Cameroun : plus que Senghor, Ahidjo a semé le doute

À la différence de la démission de Léopold Sédar Senghor au Sénégal, celle d’Ahmadou Ahidjo au Cameroun a suscité l’inquiétude dans plusieurs palais présidentiels en Afrique. À l’occasion de la commémoration du 25e anniversaire de la mort de l’ex-président camerounais, « Jeune Afrique » réédite un article paru dans son numéro double 1147/48 du 29 décembre 1982.

Ahmadou Ahidjo, le 3 janvier 1960. © AFP

Ahmadou Ahidjo, le 3 janvier 1960. © AFP

Publié le 28 novembre 2013 Lecture : 2 minutes.

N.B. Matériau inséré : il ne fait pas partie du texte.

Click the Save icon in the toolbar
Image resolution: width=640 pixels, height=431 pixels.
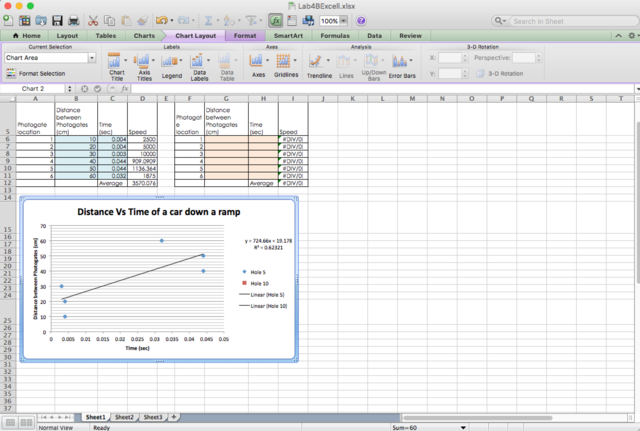[57, 20]
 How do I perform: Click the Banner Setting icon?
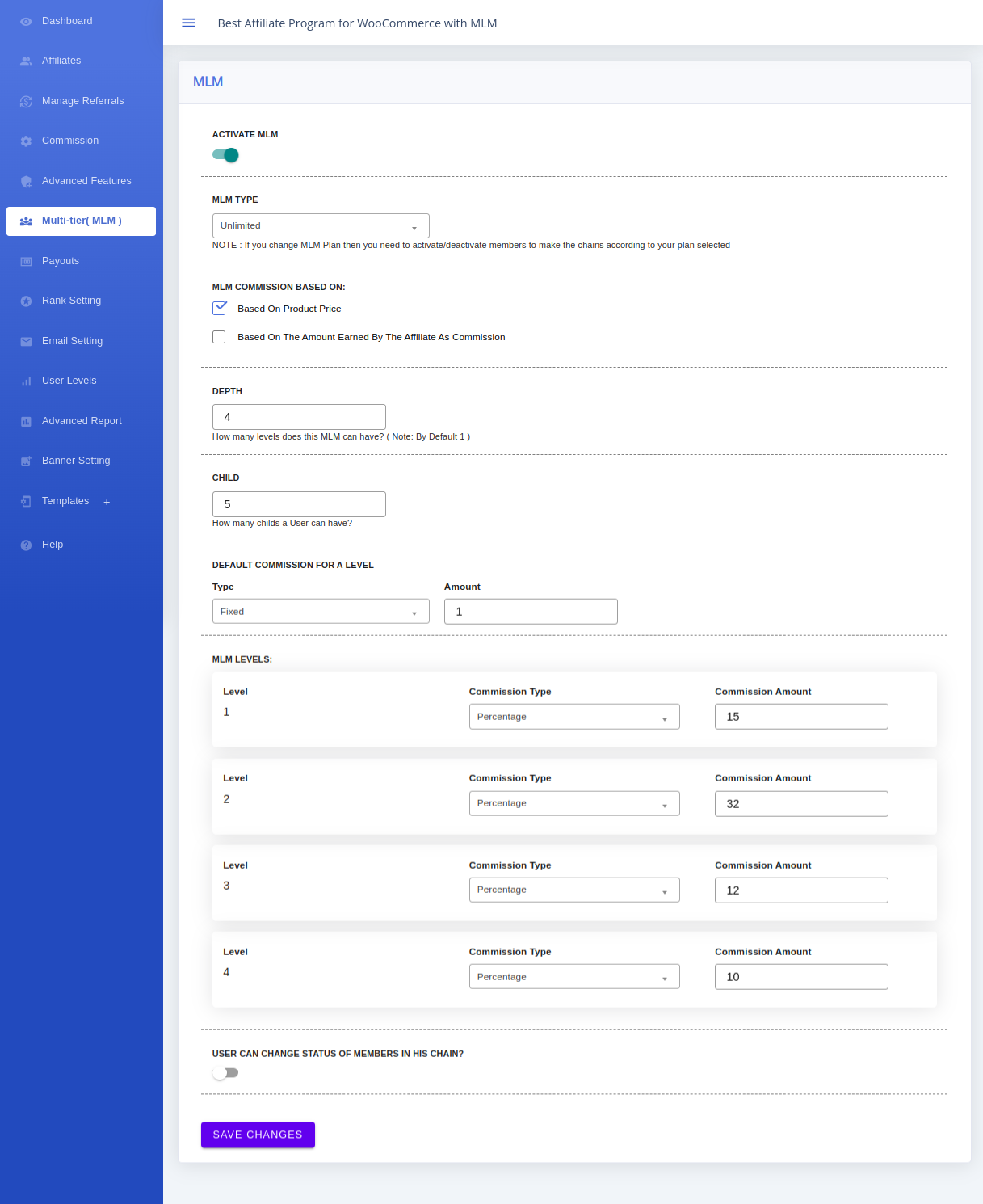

La démission de Léopold Sédar Senghor, le 31 décembre 1980, a soulevé une vague d’admiration pour le courage dont elle témoignait. Elle a suscité aussi la réprobation à peine voilée de certains de ses pairs africains peu ouverts à cette forme de démocratie. Mais, bref, Senghor, c’est Senghor. Pour beaucoup, "un Blanc à la peau noire".

Et voilà qu’Ahidjo abandonne à son tour, le 4 novembre 1982. Cette fois, l’inquiétude a soufflé sur plusieurs palais présidentiels occupés depuis quelques décennies. D’autant qu’Ahmadou Ahidjo ne passe pas pour être très attaché aux vieilles règles de la démocratie à l’occidentale. Du coup, les regards se sont portés vers Habib Bourguiba (79 ans) et Félix Houphouët-Boigny (77 ans). Bien qu’il n’y ait pas d’âge légal pour la retraite des chefs d’État. Certains n’hésitent pas à commenter entre haut et bas : "Qu’attendent-ils ?"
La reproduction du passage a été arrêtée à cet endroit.